Обитатели пригородного морского курорта – большей частью греки и евреи, жизнелюбивые и мнительные, как все южане, – поспешно перебирались в город. По размякшему шоссе без конца тянулись ломовые дроги, перегруженные всяческими домашними вещами: тюфяками, диванами, сундуками, стульями, умывальниками, самоварами. Жалко, и грустно, и противно было глядеть сквозь мутную кисею дождя на этот жалкий скарб, казавшийся таким изношенным, грязным и нищенским; на горничных и кухарок, сидевших на верху воза на мокром брезенте с какими-то утюгами, жестянками и корзинками в руках, на запотевших, обессилевших лошадей, которые то и дело останавливались, дрожа коленями, дымясь и часто нося боками, на сипло ругавшихся дрогалей, закутанных от дождя в рогожи.
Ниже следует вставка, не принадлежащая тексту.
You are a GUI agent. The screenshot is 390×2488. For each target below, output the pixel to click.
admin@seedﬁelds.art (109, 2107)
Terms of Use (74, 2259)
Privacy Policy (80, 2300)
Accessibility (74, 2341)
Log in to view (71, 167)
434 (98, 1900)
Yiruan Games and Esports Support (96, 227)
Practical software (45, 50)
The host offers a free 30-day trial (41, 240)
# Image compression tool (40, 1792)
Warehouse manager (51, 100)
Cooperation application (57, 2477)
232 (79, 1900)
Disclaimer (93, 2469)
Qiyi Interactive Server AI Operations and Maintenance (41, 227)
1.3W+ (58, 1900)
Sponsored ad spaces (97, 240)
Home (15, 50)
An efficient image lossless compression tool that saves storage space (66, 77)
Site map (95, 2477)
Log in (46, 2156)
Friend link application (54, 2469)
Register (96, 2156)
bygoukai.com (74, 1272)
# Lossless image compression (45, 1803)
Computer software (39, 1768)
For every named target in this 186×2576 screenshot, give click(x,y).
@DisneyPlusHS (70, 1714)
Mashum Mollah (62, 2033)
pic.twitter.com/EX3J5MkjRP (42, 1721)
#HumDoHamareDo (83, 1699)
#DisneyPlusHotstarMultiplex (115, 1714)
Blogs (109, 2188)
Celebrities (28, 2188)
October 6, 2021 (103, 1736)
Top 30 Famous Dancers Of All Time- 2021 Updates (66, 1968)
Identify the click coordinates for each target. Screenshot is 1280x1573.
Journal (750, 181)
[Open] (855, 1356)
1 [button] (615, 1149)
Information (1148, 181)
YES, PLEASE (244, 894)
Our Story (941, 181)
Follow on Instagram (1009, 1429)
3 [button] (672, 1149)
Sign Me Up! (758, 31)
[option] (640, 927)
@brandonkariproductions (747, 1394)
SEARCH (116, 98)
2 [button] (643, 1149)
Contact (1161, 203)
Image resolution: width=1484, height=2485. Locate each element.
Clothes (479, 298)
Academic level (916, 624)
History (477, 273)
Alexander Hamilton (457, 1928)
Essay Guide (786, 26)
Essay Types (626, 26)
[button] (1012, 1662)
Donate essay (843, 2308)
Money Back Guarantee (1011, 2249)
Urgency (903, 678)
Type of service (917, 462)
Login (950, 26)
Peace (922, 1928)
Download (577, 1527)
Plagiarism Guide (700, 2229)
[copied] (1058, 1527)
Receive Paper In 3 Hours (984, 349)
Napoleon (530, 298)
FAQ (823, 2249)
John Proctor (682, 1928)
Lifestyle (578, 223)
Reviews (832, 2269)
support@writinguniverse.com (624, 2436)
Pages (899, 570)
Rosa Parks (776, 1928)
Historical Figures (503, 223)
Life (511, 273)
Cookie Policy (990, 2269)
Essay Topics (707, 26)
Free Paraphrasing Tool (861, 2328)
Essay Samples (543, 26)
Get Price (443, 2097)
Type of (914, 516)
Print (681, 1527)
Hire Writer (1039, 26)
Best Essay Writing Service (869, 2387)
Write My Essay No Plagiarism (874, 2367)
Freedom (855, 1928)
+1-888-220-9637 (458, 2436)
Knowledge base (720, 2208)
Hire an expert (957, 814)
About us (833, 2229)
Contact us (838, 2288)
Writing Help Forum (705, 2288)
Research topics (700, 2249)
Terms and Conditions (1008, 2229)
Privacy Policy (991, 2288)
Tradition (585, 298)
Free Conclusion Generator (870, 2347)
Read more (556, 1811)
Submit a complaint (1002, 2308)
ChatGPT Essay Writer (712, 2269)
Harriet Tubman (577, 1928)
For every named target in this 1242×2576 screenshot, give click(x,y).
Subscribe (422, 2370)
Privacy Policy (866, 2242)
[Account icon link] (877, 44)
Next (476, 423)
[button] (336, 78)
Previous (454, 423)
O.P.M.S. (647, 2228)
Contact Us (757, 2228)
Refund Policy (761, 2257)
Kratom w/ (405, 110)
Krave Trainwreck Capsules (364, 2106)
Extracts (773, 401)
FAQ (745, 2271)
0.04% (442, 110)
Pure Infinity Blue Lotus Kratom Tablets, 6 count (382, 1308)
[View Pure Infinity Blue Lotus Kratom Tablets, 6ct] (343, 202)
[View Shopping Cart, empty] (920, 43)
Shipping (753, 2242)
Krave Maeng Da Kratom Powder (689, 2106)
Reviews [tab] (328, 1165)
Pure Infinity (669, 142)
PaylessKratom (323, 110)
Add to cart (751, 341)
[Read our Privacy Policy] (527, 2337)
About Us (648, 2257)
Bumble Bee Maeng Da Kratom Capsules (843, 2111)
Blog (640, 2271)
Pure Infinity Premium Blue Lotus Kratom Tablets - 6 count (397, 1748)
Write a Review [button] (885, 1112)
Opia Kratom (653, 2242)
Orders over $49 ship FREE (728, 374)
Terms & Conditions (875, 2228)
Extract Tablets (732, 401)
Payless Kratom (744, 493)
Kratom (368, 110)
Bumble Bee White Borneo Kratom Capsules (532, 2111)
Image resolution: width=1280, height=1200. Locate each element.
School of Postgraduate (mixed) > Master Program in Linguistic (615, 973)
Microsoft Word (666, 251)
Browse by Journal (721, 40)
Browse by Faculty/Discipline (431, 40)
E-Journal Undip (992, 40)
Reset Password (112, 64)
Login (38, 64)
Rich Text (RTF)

Еще печальнее было видеть оставленные дачи с их внезапным простором, пустотой и оголенностью, с изуродованными клумбами, разбитыми стеклами, брошенными собаками и всяческим дачным сором из окурков, бумажек, черепков, коробочек и аптекарских пузырьков.
Но к началу сентября погода вдруг резко и совсем нежданно переменилась. Сразу наступили тихие безоблачные дни, такие ясные, солнечные и теплые, каких не было даже в июле. На обсохших сжатых полях, на их колючей желтой щетине заблестела слюдяным блеском осенняя паутина. Успокоившиеся деревья бесшумно и покорно роняли желтые листья.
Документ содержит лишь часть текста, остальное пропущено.